→ **Required action**:
Please repeat exactly the lines below from the one containing "Given: Add activity" down to the one containing "Screen dimensions: 1165x610", both included, and nothing else.

→ **Data**:
--
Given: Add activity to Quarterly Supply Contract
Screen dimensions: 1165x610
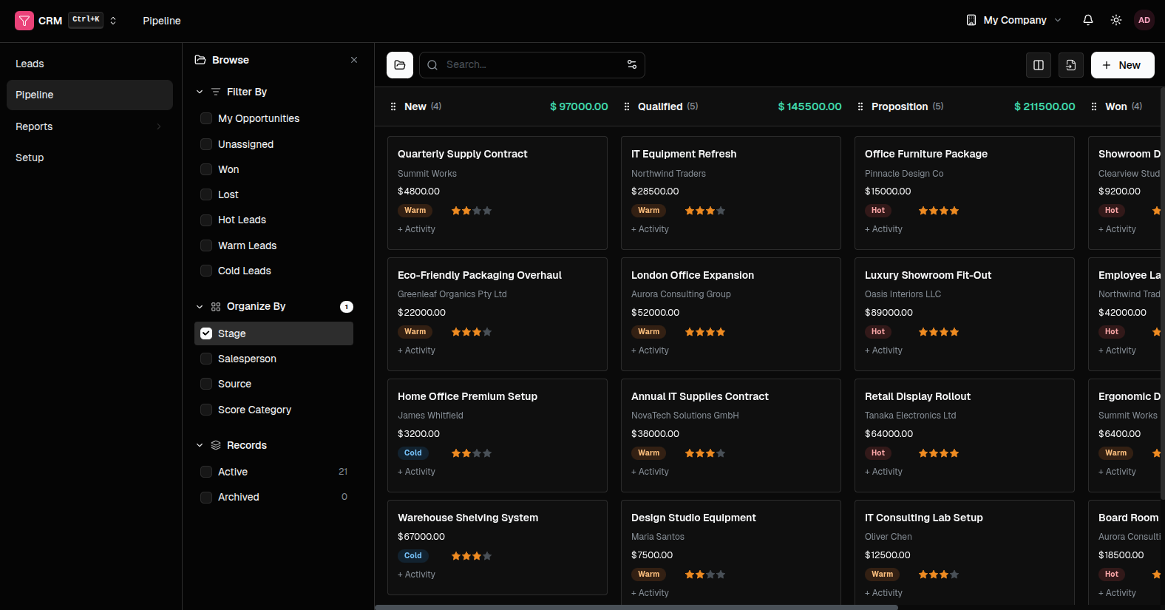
--
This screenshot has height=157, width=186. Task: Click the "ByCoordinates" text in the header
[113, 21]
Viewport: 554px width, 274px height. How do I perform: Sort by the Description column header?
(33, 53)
--
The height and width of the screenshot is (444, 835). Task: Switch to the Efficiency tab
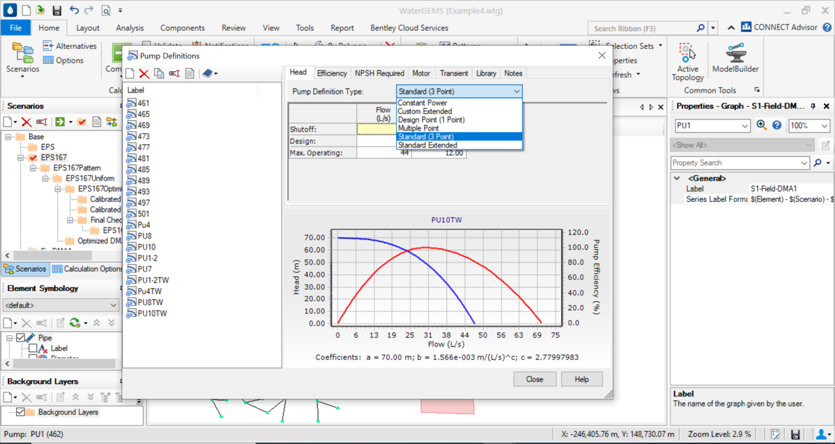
--
→ **Response**:
Given: Add activity to Quarterly Supply Contract
Screen dimensions: 1165x610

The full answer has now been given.